AutorCardoso, Rodrigo T.N.
  1. Introduction

    The financial market generally allows investors to obtain higher profits, with the counterpoint of being exposed to greater risks. Therefore, investors are interested in simultaneously maximizing profits and minimizing risks. Using mathematical and computational models is proven to be decisively helpful in achieving optimal investments in stock markets. Markowitz (1952) was the first to establish a model based on diversification, with the premise that stock prices are normally distributed. In his work, the return of a portfolio is considered as the weighting of the expected values of the individual assets' returns, and the risk is considered as the variance or dispersion of the assets returns series in relation to the expected value (Nawrocki, 1999).

    In portfolio selection, the higher the return, the greater the risk incurred, and there are two conflicting objectives. Thus, the investor must make a tradeoff between risk and return. Therefore, a multiobjective model is considered here, which presents solutions of compromise between risk and return as the final answer. The model also considers a cardinality constraint, with a given minimum and maximum quantity of assets to be included in the portfolio. The inclusion of the cardinality constraint greatly increases the algorithmic complexity of the solution (Cheng & Gao, 2015), so that the use of computational techniques as evolutionary algorithms is advisable to ensure good solutions in a reasonable time.

    A risk measure can be defined as a function that associates to each distribution a number which describes its riskiness (Roman & Mitra, 2009). The study of new measures of risk is important since several financial catastrophes have shown the need to better evaluate the risk of investments. In fact, several risk models have been proposed taking into account that the return distributions may have heavy tails and fluctuations in the second moment of prices (Rosario, Mantegna & Stanley, 2000).

    This work considers the comparison of the following risk measures in the Brazilian market case: variance, Exponentially Weighted Moving Average (EWMA), Generalized Autoregressive Conditional Heterosedasticity (GARCH), semivariance, Value at Risk (VaR), and Conditional Value at Risk (CVaR).

    In fact, the variance as a measure of risk, as proposed by Markovitz, is subject to many criticisms. For example, it considers the price variation as the risk and, thus, returns below and above expectations are equally treated. Given this scenario, downside risk measures, such as VaR and CVaR, which consider just the risk from the perspective of losses, have gained ground over the years (Guo, Chan, Wong & Zhu, 2019).

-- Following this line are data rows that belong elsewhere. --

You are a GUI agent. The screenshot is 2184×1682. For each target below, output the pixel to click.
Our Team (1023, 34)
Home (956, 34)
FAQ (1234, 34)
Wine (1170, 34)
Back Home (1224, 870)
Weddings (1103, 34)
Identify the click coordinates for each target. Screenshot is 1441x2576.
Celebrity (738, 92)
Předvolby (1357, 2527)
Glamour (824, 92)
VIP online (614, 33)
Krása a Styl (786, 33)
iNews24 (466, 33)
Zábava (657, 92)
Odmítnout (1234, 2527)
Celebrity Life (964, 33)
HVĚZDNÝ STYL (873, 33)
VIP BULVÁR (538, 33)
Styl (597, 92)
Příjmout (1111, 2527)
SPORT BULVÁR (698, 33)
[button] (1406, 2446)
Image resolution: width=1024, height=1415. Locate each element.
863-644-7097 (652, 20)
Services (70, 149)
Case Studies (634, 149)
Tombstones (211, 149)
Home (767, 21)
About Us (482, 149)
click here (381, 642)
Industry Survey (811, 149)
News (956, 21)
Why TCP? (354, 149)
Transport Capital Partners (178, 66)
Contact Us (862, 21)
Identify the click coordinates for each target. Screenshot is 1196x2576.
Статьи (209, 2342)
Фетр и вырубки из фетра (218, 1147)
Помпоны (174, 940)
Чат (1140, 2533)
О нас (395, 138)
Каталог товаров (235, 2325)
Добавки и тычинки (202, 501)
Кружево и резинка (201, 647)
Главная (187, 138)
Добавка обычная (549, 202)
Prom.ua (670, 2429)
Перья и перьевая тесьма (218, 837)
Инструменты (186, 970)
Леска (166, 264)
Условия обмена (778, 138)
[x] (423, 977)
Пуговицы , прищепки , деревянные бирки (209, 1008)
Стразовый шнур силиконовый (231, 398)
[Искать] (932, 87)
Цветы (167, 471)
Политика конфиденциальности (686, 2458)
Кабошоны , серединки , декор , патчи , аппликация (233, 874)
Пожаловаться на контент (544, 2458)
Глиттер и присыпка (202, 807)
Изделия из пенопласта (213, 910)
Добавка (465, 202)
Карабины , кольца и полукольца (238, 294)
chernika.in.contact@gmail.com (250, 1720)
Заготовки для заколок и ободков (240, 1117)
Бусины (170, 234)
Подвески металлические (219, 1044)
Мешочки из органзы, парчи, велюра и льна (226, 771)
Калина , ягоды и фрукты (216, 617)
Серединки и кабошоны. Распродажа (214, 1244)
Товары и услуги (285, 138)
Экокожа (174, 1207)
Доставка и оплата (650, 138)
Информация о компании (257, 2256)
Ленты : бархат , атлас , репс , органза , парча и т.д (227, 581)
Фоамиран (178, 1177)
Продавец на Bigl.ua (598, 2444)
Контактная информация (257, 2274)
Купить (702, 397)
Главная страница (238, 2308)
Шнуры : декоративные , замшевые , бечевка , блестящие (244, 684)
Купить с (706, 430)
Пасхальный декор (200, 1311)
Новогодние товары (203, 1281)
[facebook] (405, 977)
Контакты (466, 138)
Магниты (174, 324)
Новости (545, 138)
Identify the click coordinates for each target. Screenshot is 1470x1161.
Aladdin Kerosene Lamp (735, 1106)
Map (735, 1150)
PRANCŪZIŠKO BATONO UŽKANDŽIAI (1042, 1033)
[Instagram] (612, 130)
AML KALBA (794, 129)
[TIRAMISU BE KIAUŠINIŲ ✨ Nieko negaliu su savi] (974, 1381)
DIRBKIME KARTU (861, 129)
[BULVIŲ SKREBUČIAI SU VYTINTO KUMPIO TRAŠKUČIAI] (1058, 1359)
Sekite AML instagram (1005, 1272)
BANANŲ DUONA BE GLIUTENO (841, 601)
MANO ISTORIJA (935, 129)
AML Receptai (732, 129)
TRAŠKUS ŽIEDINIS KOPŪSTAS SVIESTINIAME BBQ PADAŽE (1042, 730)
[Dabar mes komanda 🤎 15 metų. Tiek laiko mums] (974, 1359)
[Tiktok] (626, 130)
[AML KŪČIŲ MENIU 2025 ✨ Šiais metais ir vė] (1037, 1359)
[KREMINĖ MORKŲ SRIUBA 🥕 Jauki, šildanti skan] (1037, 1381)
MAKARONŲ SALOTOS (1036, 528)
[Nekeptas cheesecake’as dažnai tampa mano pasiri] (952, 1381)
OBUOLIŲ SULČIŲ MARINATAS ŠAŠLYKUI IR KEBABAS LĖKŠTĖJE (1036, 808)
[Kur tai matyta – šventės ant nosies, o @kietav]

In view of that, risk aversion is one of the premises of this work, assuming that when the return is constant, investors always choose the lowest risk portfolio. Furthermore, some articles have also dealt with traditional volatility measures, such as EWMA and GARCH, as the risk measure in portfolio selection problems (Sahamkhadam, Stephan & Ostermark, 2018; Tang & Do, 2019).

    Portfolio optimization problems with cardinality constraints cannot be solved by global techniques from discrete optimization (Burdakov, Kanzow & Schwartz, 2016). Furthermore, genetic algorithms have been used in the multiobjective portfolio optimization literature, both because they represent a good alternative in the face of hard optimization problems and also because they simultaneously generate several nondominated solutions in each execution run (Ferreira, Barroso, Hanaoka, Paiva & Cardoso, 2017).

    To solve each biobjective risk-return optimization problem with cardinality constraint, two standard genetic algorithms are proposed here: based on Non-dominated Sorting Genetic Algorithm (NSGA-II) (Deb, Pratap, Agarwal & Meyarivan, 2002) and based on Strength Pareto Evolutionary Algorithm (SPEA2) (Zitzler, Laumanns, Thiele et al., 2001). For both algorithms, specific operators are considered, according to the nature of the problem. Statistical tests are performed to evaluate the consistency of the return, risk, drawdown, and drawup of each risk measure.

    Some related works also consider a comparison with different risk measures and optimization algorithms. For a mono-objective optimization problem, Gaivoronski, Krylov & Van der Wijst (2005) consider variance, downside variance, downside absolute deviation, VaR, and CVaR, as a risk measure, optimizing with rebalancing. Paiva, Alves, Silva & Hanaoka (2014) compare variance and semivariance and show that semivariance yields better results in an out-of-sample analysis. Araujo & Montini (2015) compare variance, the root of semivariance and CVaR and show that CVaR is best in most scenarios evaluated. Bertsimas & Takeda (2015) study minimizing coherent risk measures under a norm equality constraint using a robust optimization formulation. More recently, Branda, Bucher, (Cervinka & Schwartz (2018) consider VaR and CVaR for the investment problems formulated as a nonlinear programming problem with cardinality constraints.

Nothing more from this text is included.